Back to Articles

Open Trajectory Gym: Training LLM Agents to Solve CTF Challenges Through Real Tool Execution

[ View on GitHub ]

Open Trajectory Gym: Training LLM Agents to Solve CTF Challenges Through Real Tool Execution

Hook

A prompt evolution technique called GEPA can outperform gradient-based reinforcement learning while using 35x fewer compute resources—but only for agentic tasks where the model already understands the domain conceptually.

Context

Large language models can explain cybersecurity concepts fluently, but ask them to actually solve a CTF challenge and they fall apart. The gap isn’t knowledge—it’s execution. Base models fail to maintain context across dozens of tool invocations, lose track of incremental progress, and can’t learn from the feedback loops that expert agents navigate instinctively.

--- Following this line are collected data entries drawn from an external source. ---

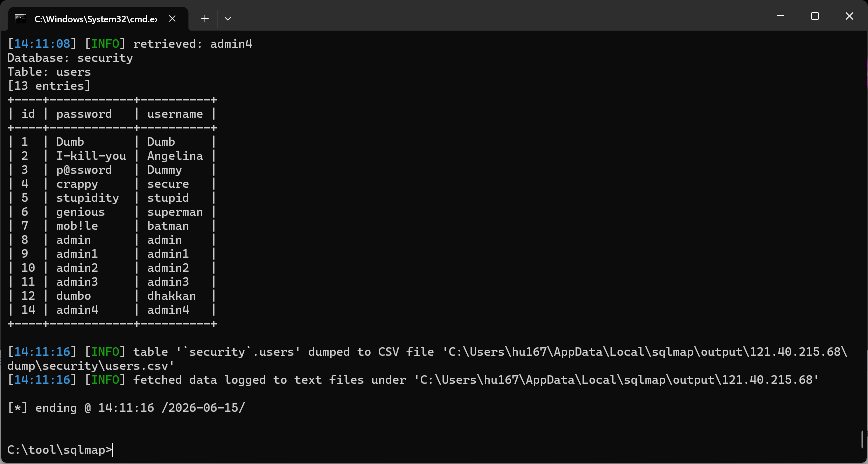Image resolution: width=868 pixels, height=464 pixels.
Task: Open a new terminal tab
Action: click(205, 19)
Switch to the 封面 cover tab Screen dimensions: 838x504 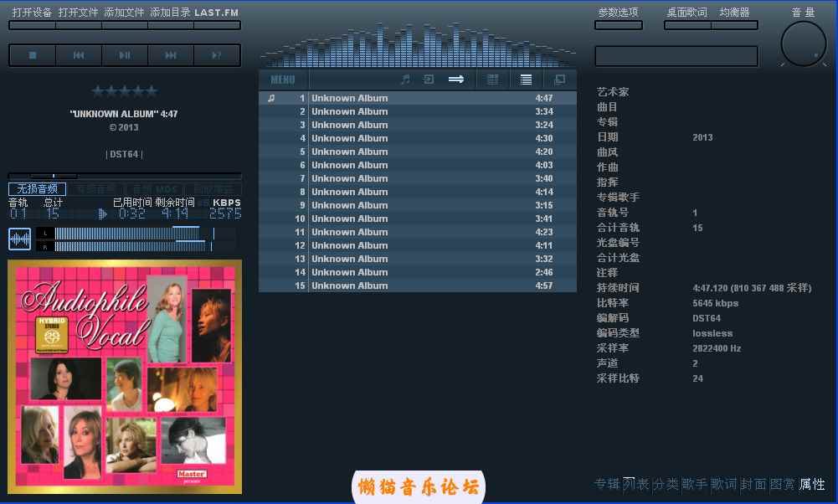[x=753, y=484]
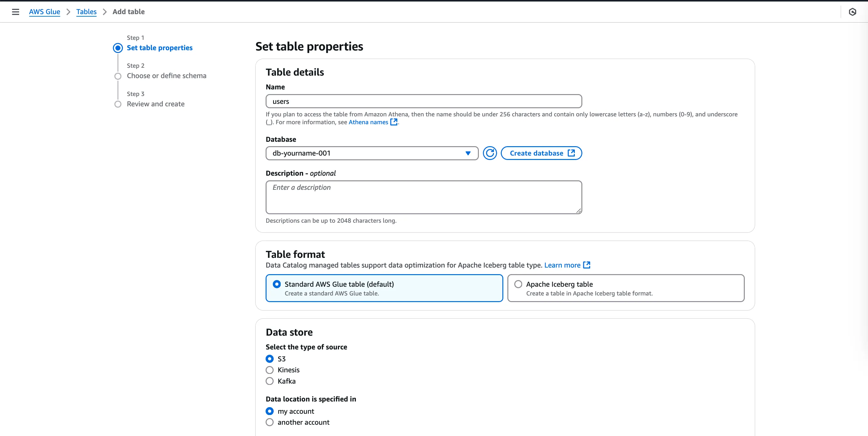Pick another account for data location
The width and height of the screenshot is (868, 436).
tap(270, 423)

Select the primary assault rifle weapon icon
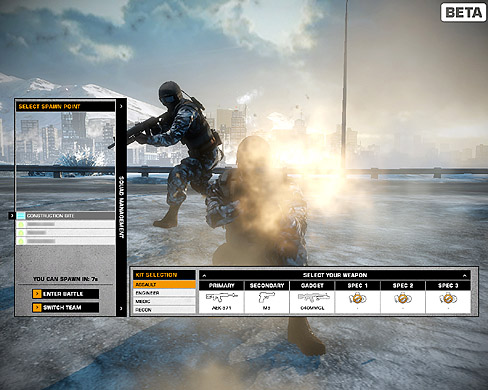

Traditional post-training approaches like RLHF focus on single-turn quality, but agentic tasks demand something different: the ability to orchestrate multi-step workflows where each action depends on observing the previous result. Open Trajectory Gym tackles this by treating agent traces as first-class training data. Instead of training on isolated question-answer pairs, it captures entire episode trajectories—the full sequence of observations, tool calls, and outcomes—then uses three complementary training phases to teach models the workflows that separate functional agents from conversational chatbots.

Technical Insight

Adapters

observations/actions

raw trajectories

environment state

training data

successful traces

full context + rewards

fine-tuned weights

policy updates

scoring

inference

Agent + LLM

Trace Collection

Dataset Converter

Benchmark Adapter

Reward Adapter

Model Adapter

Training Strategy

SFT via TRL

Online RL via SkyRL

System architecture — auto-generated

The framework’s architecture decouples five concerns through adapter protocols: agent implementations, language models, benchmarks, reward functions, and training algorithms. This modularity means you can swap a CTF benchmark for software engineering tasks or replace the model without rewriting orchestration logic.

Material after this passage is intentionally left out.